Le sildénafil vasodilate, mais remodèle aussi les petits vaisseaux

Le sildénafil est un puissant vasodilatateur utilisé à haute dose dans le traitement de l’hypertension pulmonaire. Une équipe Inserm vient de montrer qu’au-delà de son action locale, le médicament induit un remodelage des vaisseaux qui accroît considérablement la densité du réseau vasculaire.

Le sildénafil est très connu sous le nom commercial de Viagra®. Mais cette molécule est utilisée dans d’autres indications que la dysfonction érectile, en particulier dans le traitement de l’hypertension pulmonaire où elle est administrée à haute dose. En inhibant une enzyme cellulaire appelée PDE5, le sildénafil exerce en effet une action vasodilatatrice qui réduit la pression artérielle au niveau des artères pulmonaires. Par ailleurs, son administration est associée à l’apparition de nouveaux vaisseaux, constatée lors d’examens d’imagerie. « Si le sildénafil entraîne la formation locale de nouveaux vaisseaux, que se passe-t-il dans le reste de l’organisme et comment ces vaisseaux se forment-ils ? », interroge Laurent Loufrani*, qui travaille à Angers sur les mécanismes de l’hypertension et du remodelage vasculaire. Avec son équipe, il a voulu mieux comprendre l’impact de ce médicament lorsqu’il est utilisé à haute dose.

Les chercheurs ont pour cela travaillé chez le rat, dans un contexte expérimental qui permet de « forcer » la formation de nouveaux vaisseaux : l’obstruction d’une artère (ischémie). Concrètement, ils ont ligaturé une artère de la cuisse gauche des animaux, puis administré du sildénafil à haute dose à une partie d’entre eux, pendant 7 ou 21 jours. Ils ont ensuite analysé les vaisseaux des rats des différents groupes, notamment pour identifier la provenance des cellules présentes dans les vaisseaux nouvellement formés.

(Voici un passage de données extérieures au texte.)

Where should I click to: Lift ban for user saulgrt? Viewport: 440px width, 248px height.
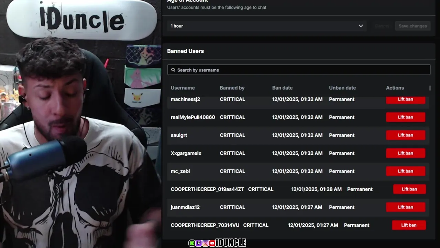coord(406,135)
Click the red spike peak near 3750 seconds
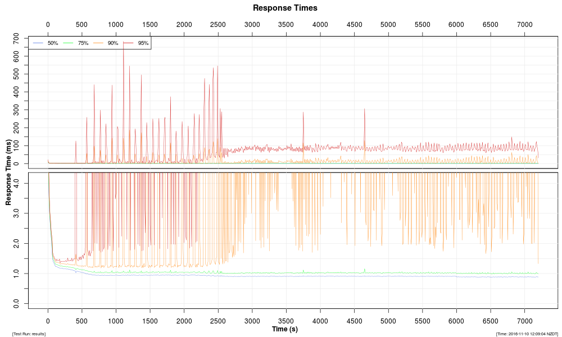 303,112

Un réseau préexistant étoffé

Les chercheurs ont observé une densification du réseau vasculaire dans la zone de l’ischémie, chez tous les animaux. Mais le phénomène était beaucoup plus intense chez les rats qui avaient reçu du sildénafil. Le réseau était 50 % plus important après 7 jours de traitement et sa densité avait même doublé au bout de trois semaines. Il était également plus important dans des zones distantes de l’artère expérimentalement obstruée, notamment au niveau des artères mésentériques (branches de l’aorte abdominale).

Pour savoir si ce phénomène était lié à l’apparition de vaisseaux nouvellement formés ou s’il s’agissait de petits vaisseaux remodelés et devenus plus importants, les chercheurs ont administré des anticorps qui bloquent la formation de nouveaux vaisseaux à certains des animaux qui recevaient du sildénafil. Résultat : ce traitement n’a pas empêché l’augmentation de la densité vasculaire sous sildénafil. « Nous avons ainsi la démonstration du fait que le réseau vasculaire s’étoffe grâce au remodelage de vaisseaux préexistants. Leur diamètre s’accroît, leur paroi s’épaissit, et ils peuvent absorber un plus gros débit sanguin », explique le chercheur.

Ce travail permet de mieux comprendre le mode d’action du sildénafil. Il montre comment la molécule modifie le réseau vasculaire déjà existant, au-delà de son action vasodilatatrice. « Il apparaît que le système vasculaire se trouve considérablement modifié par le sildénafil, dans sa globalité. Si ces observations ne remettent absolument pas en cause l’utilisation de ce médicament, elles objectivent des changements qu’il induit à long terme dans l’organisme et qu’il est important de connaître », conclut-il.

Note :
* unité 1083 Inserm/CNRS/Angers Université, MITOVASC, équipe CarMe

Source : C. Baron-Menguy et coll. Sildenafil-Induced Revascularization of Rat Hindlimb Involves Arteriogenesis through PI3K/AKT and eNOS Activation. Int J Mol Sci du 16 mai 2022. Doi : 10.3390/ijms23105542.